Toutefois, il fut rétrogradé à la troisième place du classement, derrière le KF41, en raison d’importants problèmes de vibration et de bruit constatés par les ingénieurs et militaires slovaques, ceux-là mêmes qui posent depuis plusieurs mois d’immenses problèmes à la British Army sur leur modèle Ajax.
Selon les Slovaques, ces vibrations résulteraient d’un phénomène de résonance sur sol dur, rendant le problème difficile à résoudre (ce qui est de bien mauvais augure pour l’Ajax Britannique).
90,2 % pour le KF-41 Lynx, mais le Système Strikeshield a impressionné
Le KF-41 Lynx présenté par la Hongrie et Rheinmetall s’est, comme on pouvait s’y attendre, bien comporté lors des essais. Toutefois, le VCI allemand n’atteint qu’un score de 90,2% et la seconde place qu’en raison du déclassement de l’ASCOD.
En effet, si le Lynx est performant, bien protégé, modulaire et évolutif avec un espace permettant d’embarquer jusqu’à 9 fantassins (là où Bratislava n’en demande que 7), il est également cher, avec un prix unitaire de 1,854,089,739 € dépassant de 120 000 € le plafond fixé par l’appel d’offre, et de presque 200 000 €, 10 % du prix unitaire, celui proposé par BAe pour le VC9030.
En outre, et c’est relativement surprenant, le Lynx a obtenu des résultats inférieurs à ceux des deux CV90 et de l’ASCOD lors de la campagne de tir, ces paramètres ayant altéré la note finale du blindé selon la grille d’analyse slovaque.
En revanche, le système hard kill StrikeShield présenté par Rheinmetall semble avoir convaincu les autorités slovaques, notamment en raison de son prix.

99,67% et 97,76 % pour le CV90 Mk IV et le CV9035
Les deux modèles du CV90 se sont largement imposés dans cette compétition, avec un score de 97.76 % pour le CV9035, et de 99,67 % pour le CV9030. Cet écart de note est expliqué par le prix légèrement plus élevé du CV9035 armé du canon de 35 mm Bushmaster III, 1,688,845,030 € contre 1,669,093,939 €, mais surtout par le fait que le canon Bushmaster III ne peut pas être produit sous licence, contrairement au Bushmaster II de 30 mm qui arme le CV9030.
Le fait que le blindé dispose d’un important parc installé à l’exportation, notamment en Europe avec sept opérateurs dont cinq appartiennent à l’OTAN, a également été considéré dans l’évaluation de la note finale, d’autant que le blindé à connu l’épreuve du feu en Afghanistan au sein des corps norvégiens et danois.

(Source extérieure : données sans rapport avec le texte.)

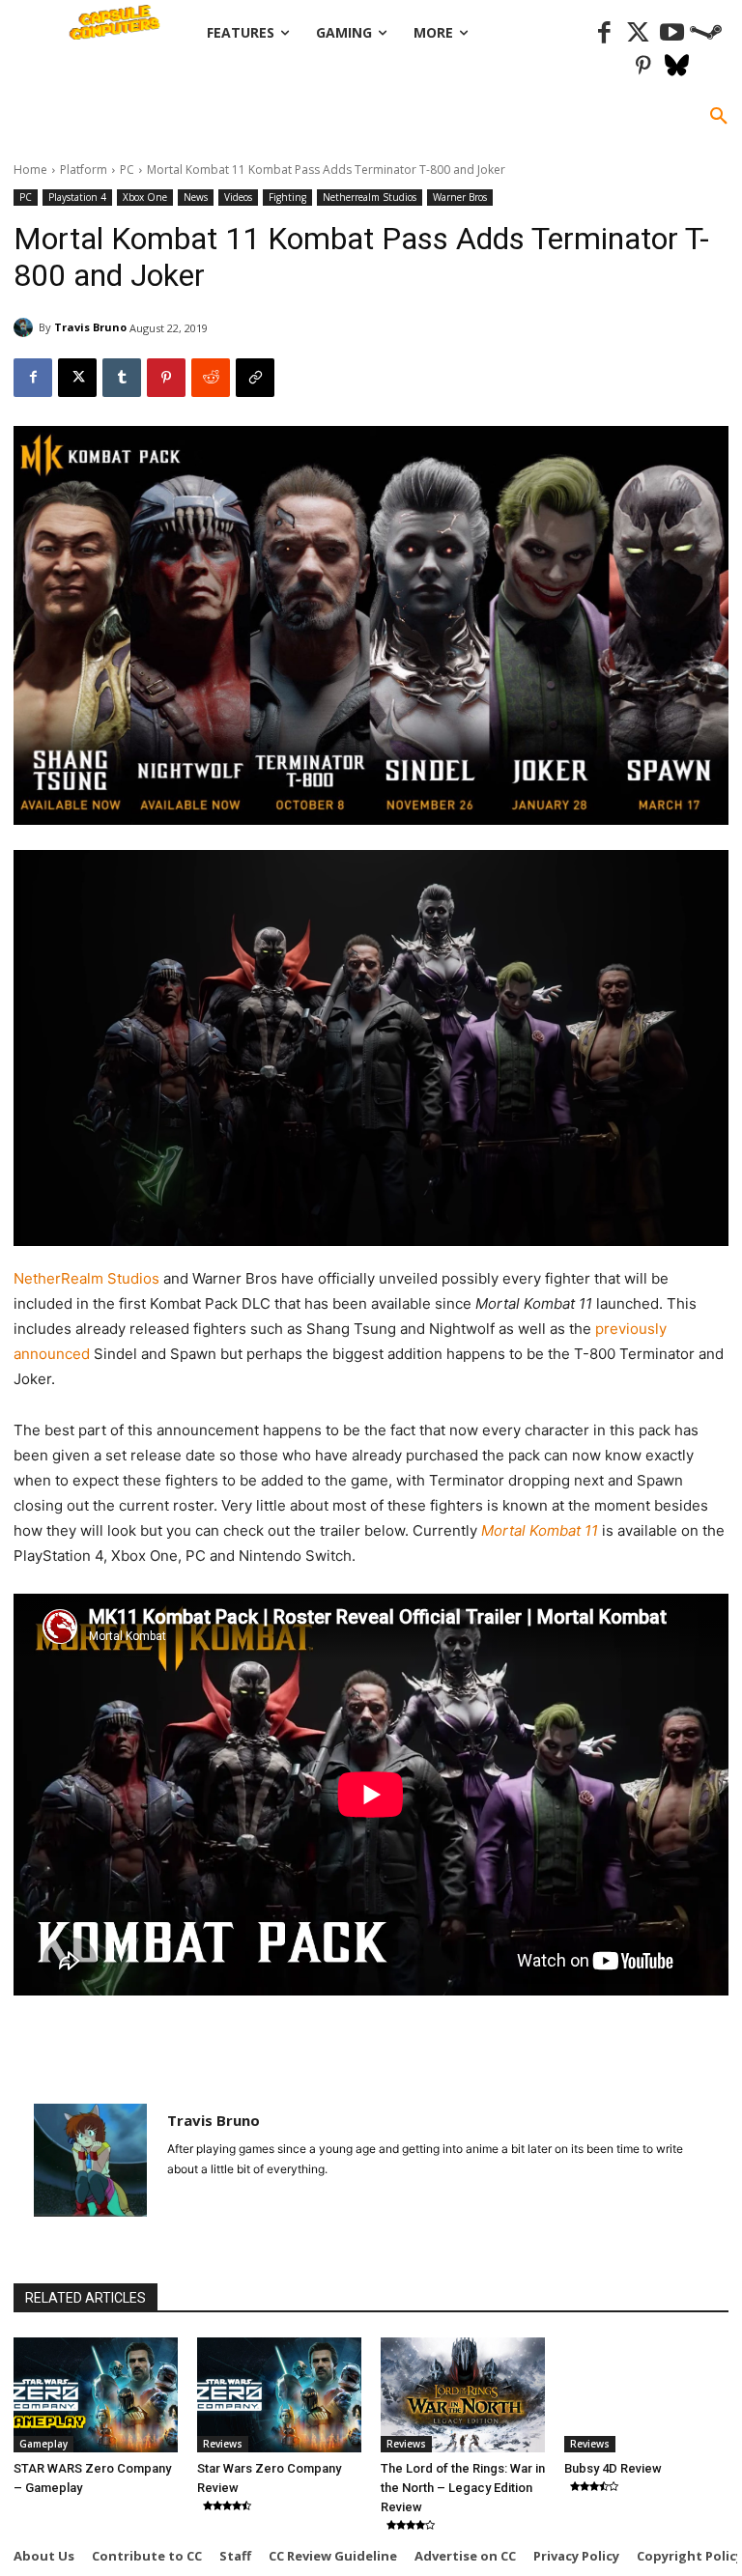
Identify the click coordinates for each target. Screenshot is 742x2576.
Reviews (223, 2443)
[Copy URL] (255, 377)
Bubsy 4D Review (613, 2468)
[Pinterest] (643, 67)
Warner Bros (460, 197)
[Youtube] (672, 33)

Une compétition exemplaire
On le comprend, cette compétition a été menée avec précision et une grande transparence, pour que ses résultats soient difficilement contestables.

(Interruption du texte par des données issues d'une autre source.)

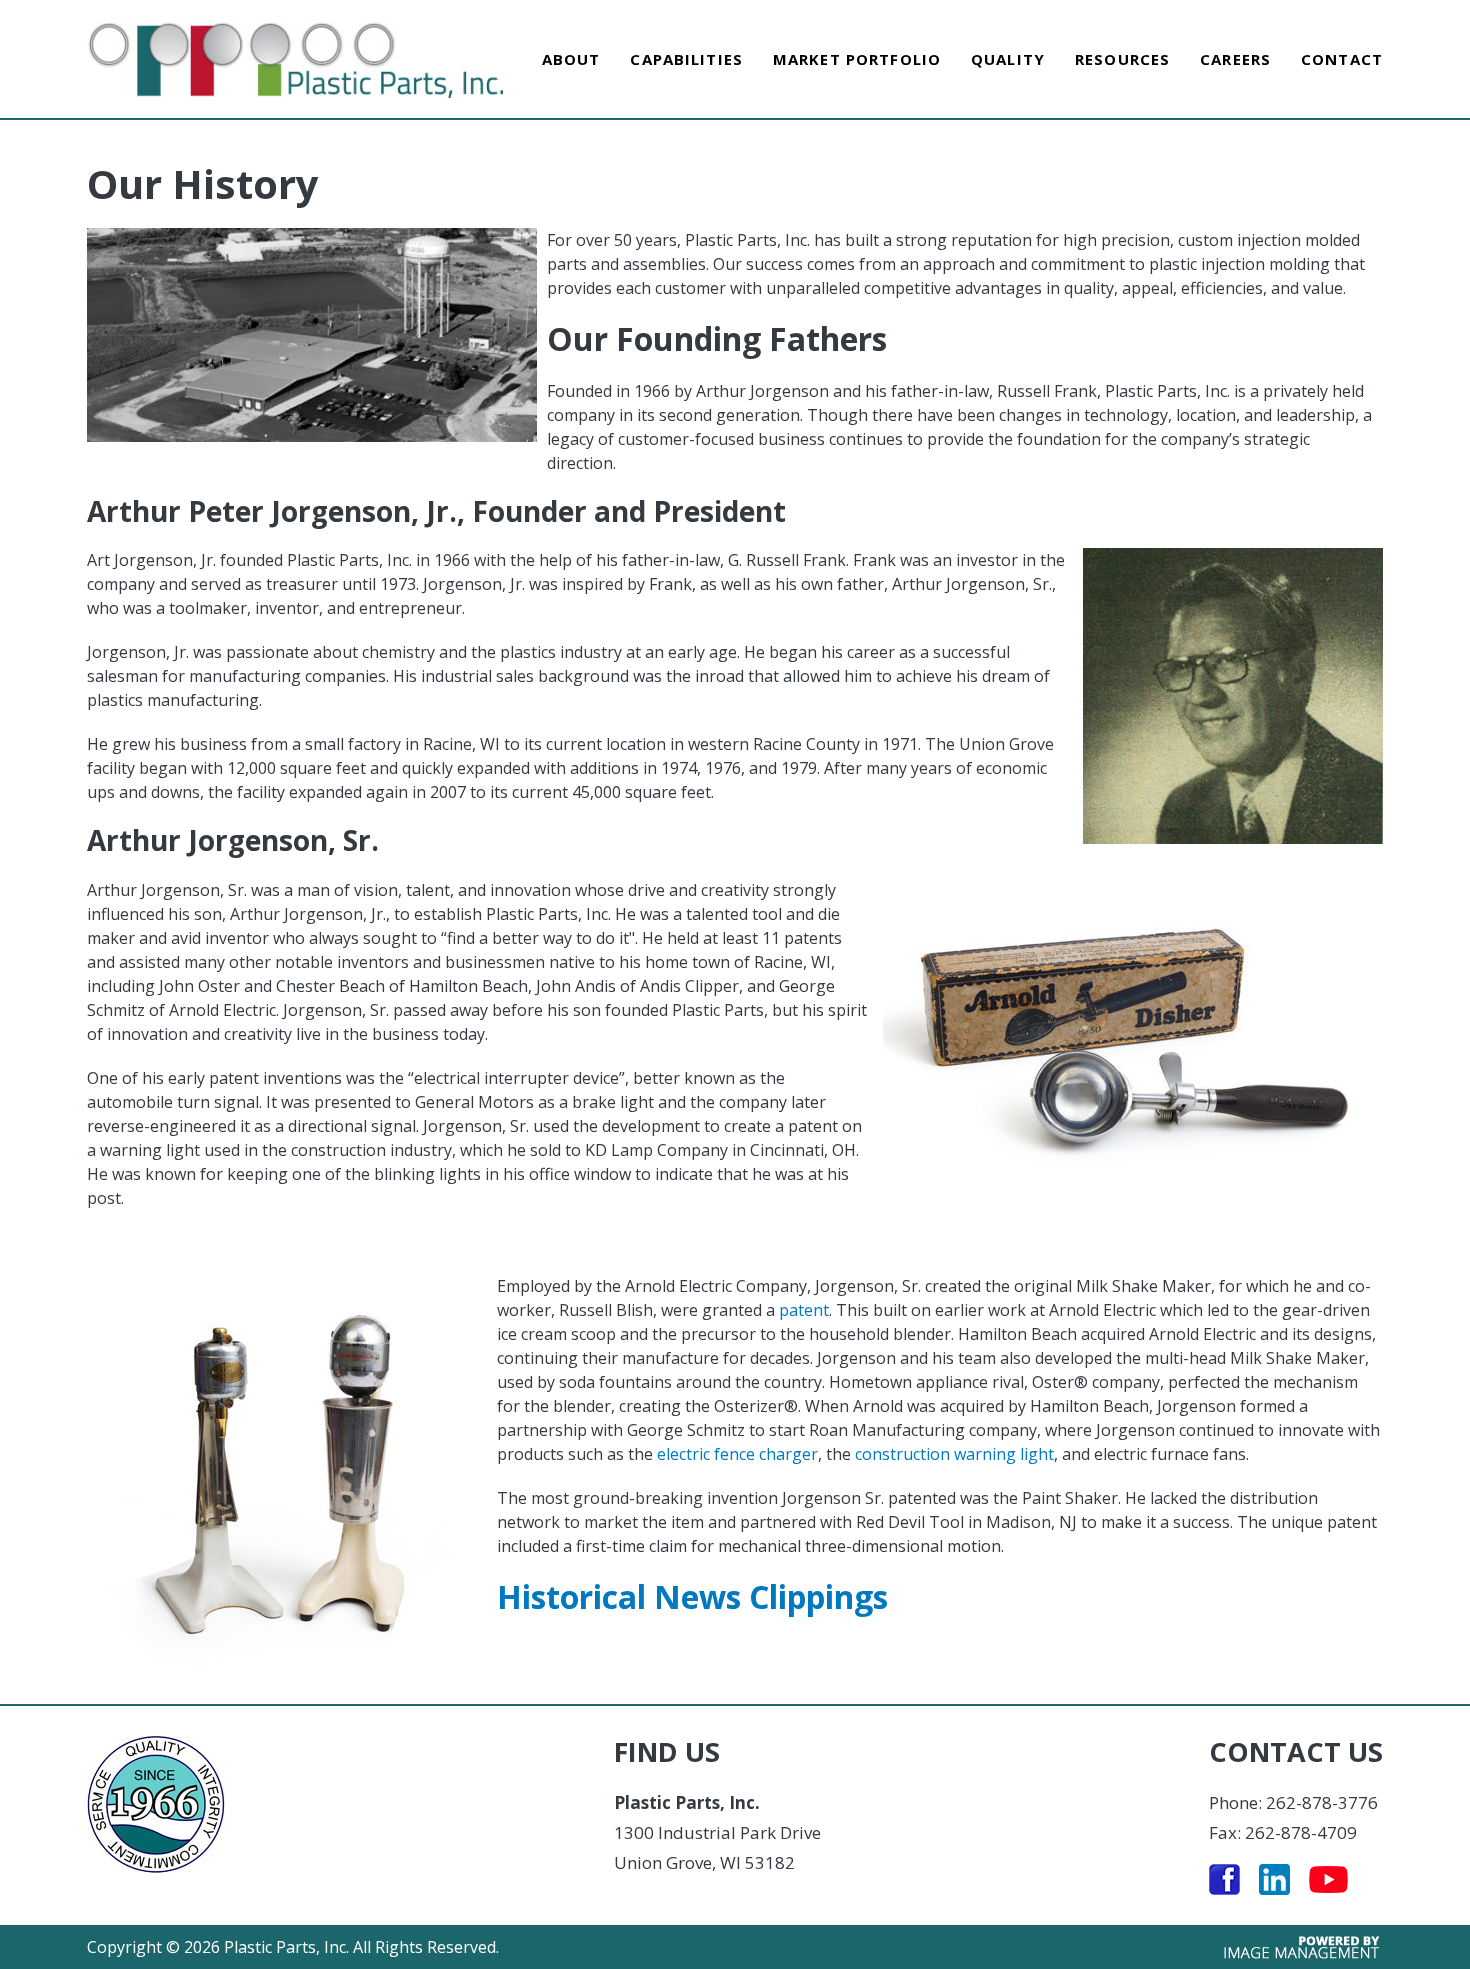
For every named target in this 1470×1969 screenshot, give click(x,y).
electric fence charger (737, 1454)
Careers (1235, 59)
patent (804, 1310)
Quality (1008, 59)
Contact (1342, 59)
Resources (1122, 59)
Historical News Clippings (692, 1596)
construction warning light (954, 1454)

Il convient toutefois de garder à l’esprit que la grille d’analyse et d’évaluation employée par les autorités slovaques dans cette compétition concerne avant tout les besoins slovaques, et ne peut en rien préjuger des qualités et des limitations des blindés proposés dans d’autres domaines, et surtout pour d’autres forces armées.
En revanche, le déclassement annoncé de l’ASCOD jette une nouvelle fois l’opprobre sur l’avenir de ce modèle qui, rappelons-le, rencontre déjà d’importantes difficultés en Grande-Bretagne dans le cadre du programme Ajax, et constitue la base du Griffin III proposé par General Dynamics dans le cadre du programme visant à remplacer les VCI Bradley au sein de l’US Army.
Reste désormais aux autorités slovaques à abriter pour attribuer le contrat définitif, la compétition n’étant en soi qu’un des éléments du dossier. Pour autant, il serait étonnant qu’après avoir mené une compétition de cette qualité aux résultats aussi nets, Bratislava n’en suive pas ses conclusions.